What needs to be done: Starting from the line with "This screenshot has width=1024, height=729.", transcribe each line to the end of the records below. Copy them exactly and write nothing else.

Extracted information:
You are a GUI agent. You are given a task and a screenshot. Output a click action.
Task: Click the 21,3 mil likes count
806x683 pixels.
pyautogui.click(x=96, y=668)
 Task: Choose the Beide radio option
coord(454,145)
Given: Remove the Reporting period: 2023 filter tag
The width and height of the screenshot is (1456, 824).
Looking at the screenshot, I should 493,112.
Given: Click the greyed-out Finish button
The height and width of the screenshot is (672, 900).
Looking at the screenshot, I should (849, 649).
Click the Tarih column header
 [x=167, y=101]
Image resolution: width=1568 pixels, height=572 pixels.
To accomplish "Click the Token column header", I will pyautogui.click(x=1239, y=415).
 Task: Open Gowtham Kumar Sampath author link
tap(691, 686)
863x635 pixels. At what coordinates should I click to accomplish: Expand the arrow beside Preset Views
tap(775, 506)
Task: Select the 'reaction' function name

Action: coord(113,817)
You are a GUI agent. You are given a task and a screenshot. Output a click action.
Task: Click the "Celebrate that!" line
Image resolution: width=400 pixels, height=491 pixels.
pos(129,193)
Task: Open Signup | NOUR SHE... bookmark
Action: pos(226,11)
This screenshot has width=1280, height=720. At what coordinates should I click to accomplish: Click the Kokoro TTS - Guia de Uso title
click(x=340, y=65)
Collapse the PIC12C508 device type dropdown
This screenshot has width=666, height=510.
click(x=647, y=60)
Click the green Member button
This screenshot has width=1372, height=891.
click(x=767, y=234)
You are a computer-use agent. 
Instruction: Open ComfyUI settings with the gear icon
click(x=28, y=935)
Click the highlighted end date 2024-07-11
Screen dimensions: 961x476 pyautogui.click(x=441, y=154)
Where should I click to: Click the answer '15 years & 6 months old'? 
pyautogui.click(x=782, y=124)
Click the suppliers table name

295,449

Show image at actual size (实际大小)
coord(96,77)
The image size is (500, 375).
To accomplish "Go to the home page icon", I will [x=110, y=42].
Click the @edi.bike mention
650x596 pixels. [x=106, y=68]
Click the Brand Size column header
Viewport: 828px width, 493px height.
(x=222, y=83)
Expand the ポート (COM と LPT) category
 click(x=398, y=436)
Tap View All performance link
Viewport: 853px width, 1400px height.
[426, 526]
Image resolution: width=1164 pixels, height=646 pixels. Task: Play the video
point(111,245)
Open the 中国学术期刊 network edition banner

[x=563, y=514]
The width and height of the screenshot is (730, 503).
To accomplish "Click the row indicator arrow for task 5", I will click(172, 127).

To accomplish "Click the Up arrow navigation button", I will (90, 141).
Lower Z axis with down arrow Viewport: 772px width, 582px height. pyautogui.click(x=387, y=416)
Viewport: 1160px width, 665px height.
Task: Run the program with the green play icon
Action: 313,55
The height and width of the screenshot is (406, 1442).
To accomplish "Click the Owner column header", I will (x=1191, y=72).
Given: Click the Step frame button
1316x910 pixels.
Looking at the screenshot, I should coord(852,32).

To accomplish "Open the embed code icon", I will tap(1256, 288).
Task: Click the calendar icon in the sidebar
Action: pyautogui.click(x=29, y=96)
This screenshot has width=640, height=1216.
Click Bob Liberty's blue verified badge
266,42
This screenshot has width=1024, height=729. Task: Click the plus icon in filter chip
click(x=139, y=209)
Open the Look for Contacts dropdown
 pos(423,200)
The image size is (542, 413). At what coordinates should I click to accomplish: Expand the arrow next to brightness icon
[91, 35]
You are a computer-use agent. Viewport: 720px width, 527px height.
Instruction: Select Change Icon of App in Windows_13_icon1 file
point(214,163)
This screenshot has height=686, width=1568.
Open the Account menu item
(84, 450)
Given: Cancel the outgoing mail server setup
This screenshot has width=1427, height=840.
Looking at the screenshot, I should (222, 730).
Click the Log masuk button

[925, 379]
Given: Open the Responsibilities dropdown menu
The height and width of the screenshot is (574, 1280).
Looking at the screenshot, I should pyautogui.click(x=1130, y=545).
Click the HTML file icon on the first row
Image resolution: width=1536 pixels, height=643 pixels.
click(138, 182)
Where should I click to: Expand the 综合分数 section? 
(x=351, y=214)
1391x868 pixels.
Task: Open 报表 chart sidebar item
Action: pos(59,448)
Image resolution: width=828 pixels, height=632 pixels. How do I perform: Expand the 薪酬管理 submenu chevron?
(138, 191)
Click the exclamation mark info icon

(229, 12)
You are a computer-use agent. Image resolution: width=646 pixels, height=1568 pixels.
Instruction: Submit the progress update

Answer to this task:
This screenshot has width=1024, height=729. Task: Click the plus icon in filter chip
click(x=139, y=209)
Open the Look for Contacts dropdown
 pos(423,200)
The image size is (542, 413). At what coordinates should I click to accomplish: Expand the arrow next to brightness icon
[91, 35]
You are a computer-use agent. Viewport: 720px width, 527px height.
Instruction: Select Change Icon of App in Windows_13_icon1 file
point(214,163)
This screenshot has height=686, width=1568.
Open the Account menu item
(84, 450)
Given: Cancel the outgoing mail server setup
This screenshot has width=1427, height=840.
Looking at the screenshot, I should (222, 730).
Click the Log masuk button

[925, 379]
Given: Open the Responsibilities dropdown menu
The height and width of the screenshot is (574, 1280).
Looking at the screenshot, I should pyautogui.click(x=1130, y=545).
Click the HTML file icon on the first row
Image resolution: width=1536 pixels, height=643 pixels.
click(138, 182)
Where should I click to: Expand the 综合分数 section? 
(x=351, y=214)
1391x868 pixels.
Task: Open 报表 chart sidebar item
Action: pos(59,448)
Image resolution: width=828 pixels, height=632 pixels. How do I perform: Expand the 薪酬管理 submenu chevron?
(138, 191)
Click the exclamation mark info icon

(229, 12)
You are a computer-use agent. Image resolution: width=646 pixels, height=1568 pixels.
Instruction: Submit the progress update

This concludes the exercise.